◆ Task prompt ◆
Below are the records; retype them exactly and omit each picture.

============

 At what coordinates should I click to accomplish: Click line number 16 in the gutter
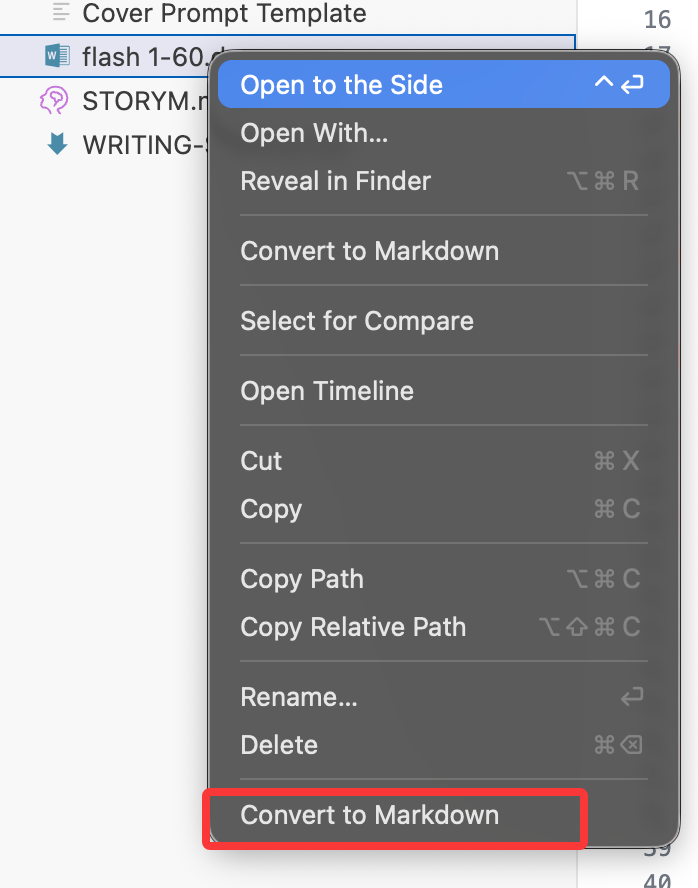pyautogui.click(x=657, y=19)
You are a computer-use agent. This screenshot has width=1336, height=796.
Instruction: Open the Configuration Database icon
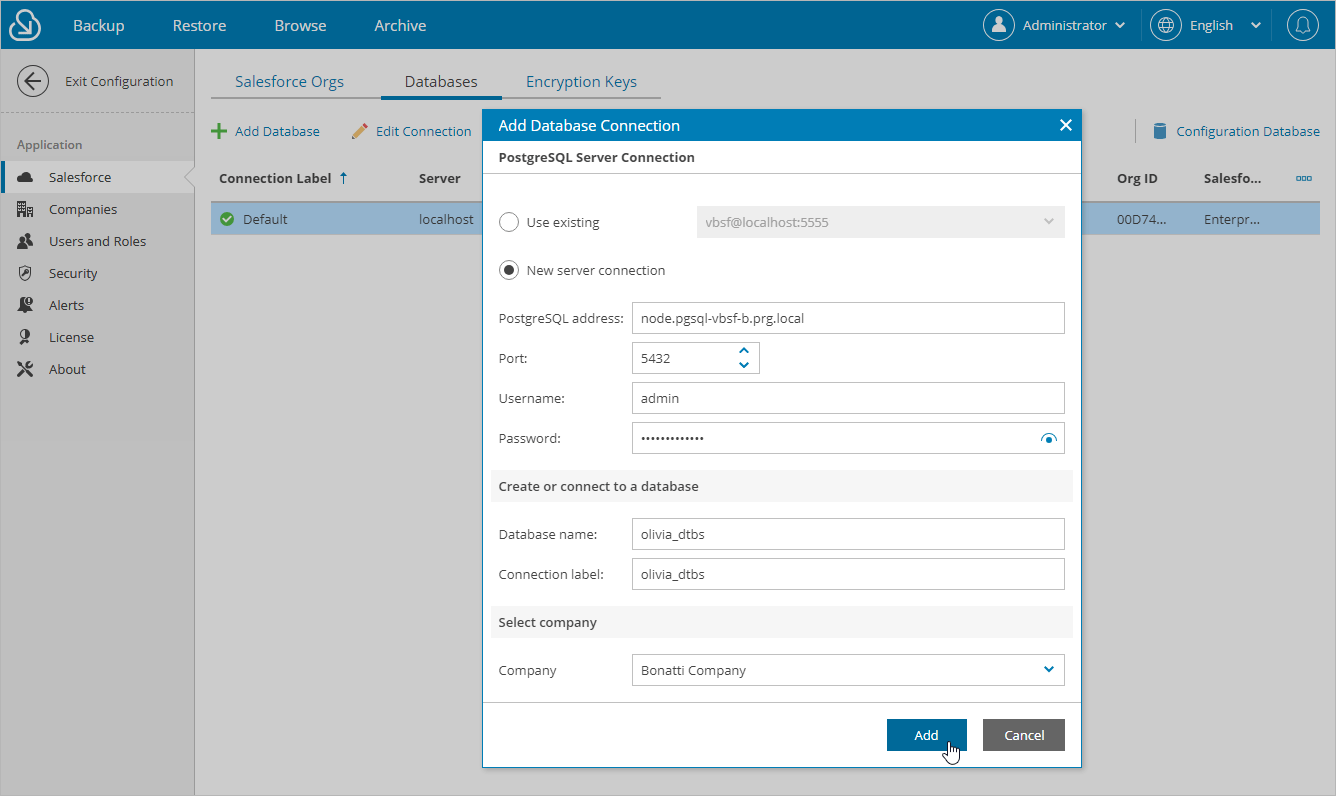pos(1159,130)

============

◆ Output below ◆
 At what coordinates should I click to accomplish: Click line number 16 in the gutter
pyautogui.click(x=657, y=19)
You are a computer-use agent. This screenshot has width=1336, height=796.
Instruction: Open the Configuration Database icon
pos(1159,130)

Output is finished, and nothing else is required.